◆ **REQUIREMENT**:
Every line containing "computer" should be copied out. Go through the entries and find them.

◆ **EXERCISE INPUT**:
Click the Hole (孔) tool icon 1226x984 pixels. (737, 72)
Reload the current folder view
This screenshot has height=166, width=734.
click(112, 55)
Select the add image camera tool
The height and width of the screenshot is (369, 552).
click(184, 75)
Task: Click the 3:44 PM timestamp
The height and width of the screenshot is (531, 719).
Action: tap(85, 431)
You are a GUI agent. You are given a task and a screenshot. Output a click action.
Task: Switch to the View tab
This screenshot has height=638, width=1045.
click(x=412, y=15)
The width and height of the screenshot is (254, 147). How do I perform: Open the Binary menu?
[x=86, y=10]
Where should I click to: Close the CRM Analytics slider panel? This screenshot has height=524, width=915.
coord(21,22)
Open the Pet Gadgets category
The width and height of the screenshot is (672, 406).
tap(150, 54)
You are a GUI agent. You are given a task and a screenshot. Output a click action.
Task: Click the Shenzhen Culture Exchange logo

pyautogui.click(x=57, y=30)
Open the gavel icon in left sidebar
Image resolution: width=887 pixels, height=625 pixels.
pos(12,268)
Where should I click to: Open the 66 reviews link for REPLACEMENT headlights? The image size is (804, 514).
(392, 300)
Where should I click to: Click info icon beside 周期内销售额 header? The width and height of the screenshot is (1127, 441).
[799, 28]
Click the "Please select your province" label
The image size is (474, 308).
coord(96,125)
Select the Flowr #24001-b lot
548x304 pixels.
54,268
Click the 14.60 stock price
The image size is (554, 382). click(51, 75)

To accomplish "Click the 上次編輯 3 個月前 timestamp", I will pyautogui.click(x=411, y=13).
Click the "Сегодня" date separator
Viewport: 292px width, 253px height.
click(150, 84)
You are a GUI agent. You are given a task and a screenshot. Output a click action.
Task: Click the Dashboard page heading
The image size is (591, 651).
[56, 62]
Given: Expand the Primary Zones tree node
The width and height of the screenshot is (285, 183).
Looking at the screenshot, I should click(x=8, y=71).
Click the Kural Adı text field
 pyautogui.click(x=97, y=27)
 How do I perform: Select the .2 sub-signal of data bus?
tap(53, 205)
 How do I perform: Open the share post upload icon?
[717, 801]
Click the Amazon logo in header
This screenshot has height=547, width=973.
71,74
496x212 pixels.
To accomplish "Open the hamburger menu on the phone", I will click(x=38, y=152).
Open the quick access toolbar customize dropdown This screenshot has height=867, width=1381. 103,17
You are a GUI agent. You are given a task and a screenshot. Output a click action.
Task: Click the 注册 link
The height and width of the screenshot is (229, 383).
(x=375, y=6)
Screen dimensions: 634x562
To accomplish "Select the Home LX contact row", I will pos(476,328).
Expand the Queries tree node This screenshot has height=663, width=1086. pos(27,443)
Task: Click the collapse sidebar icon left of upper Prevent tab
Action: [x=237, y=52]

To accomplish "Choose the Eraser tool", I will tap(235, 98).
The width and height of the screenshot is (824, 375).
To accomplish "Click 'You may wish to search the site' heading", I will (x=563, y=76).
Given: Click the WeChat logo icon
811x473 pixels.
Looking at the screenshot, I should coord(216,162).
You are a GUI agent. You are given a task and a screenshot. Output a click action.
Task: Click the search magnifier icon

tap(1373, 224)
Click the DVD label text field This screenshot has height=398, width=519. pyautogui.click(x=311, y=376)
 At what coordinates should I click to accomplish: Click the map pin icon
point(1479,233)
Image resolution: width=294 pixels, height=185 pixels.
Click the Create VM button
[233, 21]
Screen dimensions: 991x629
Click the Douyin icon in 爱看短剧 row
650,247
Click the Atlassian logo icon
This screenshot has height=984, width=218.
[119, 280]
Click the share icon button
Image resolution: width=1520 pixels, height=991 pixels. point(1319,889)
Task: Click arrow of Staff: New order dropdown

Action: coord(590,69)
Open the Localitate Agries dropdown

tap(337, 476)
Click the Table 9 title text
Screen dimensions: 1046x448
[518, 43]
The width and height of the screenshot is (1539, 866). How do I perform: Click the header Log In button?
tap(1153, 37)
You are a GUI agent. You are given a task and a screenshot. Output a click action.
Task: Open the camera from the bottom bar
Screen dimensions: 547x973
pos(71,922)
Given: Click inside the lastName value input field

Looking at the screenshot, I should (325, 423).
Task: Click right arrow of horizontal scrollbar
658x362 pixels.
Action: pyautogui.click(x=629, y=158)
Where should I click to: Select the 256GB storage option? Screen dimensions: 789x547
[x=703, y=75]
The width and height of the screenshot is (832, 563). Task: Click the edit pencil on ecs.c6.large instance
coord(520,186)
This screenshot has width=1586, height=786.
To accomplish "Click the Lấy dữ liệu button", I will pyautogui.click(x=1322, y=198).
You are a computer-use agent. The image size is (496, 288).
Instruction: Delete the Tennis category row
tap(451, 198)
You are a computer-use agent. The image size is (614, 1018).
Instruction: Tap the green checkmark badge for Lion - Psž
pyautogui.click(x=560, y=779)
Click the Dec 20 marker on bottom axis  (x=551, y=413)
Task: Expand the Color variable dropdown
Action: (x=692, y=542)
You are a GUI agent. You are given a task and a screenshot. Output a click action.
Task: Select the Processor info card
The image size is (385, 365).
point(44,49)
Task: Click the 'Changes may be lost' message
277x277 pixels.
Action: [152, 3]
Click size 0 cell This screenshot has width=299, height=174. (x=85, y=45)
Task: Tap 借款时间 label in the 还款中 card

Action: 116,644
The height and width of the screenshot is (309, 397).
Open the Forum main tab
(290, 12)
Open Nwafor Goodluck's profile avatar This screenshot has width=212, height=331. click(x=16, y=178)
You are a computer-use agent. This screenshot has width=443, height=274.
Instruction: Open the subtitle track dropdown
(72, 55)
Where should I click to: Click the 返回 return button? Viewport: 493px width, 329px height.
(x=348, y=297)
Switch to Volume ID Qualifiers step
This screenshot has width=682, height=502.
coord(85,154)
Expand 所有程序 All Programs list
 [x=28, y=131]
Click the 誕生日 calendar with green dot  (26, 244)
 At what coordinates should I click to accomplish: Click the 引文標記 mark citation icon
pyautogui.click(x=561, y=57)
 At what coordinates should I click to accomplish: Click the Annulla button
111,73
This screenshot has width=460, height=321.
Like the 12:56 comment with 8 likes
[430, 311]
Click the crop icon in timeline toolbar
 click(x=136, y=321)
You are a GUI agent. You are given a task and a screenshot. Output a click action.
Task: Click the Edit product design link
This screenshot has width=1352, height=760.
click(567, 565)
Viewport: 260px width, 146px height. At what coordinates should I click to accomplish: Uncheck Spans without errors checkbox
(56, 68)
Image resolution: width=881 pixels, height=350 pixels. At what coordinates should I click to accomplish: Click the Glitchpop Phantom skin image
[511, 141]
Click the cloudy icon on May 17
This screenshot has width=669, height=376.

◆ **EXPECTED ANSWER**:
You are a computer-use agent. The image size is (496, 288).
You are a computer-use agent. The image size is (614, 1018).
You are a computer-use agent. This screenshot has width=443, height=274.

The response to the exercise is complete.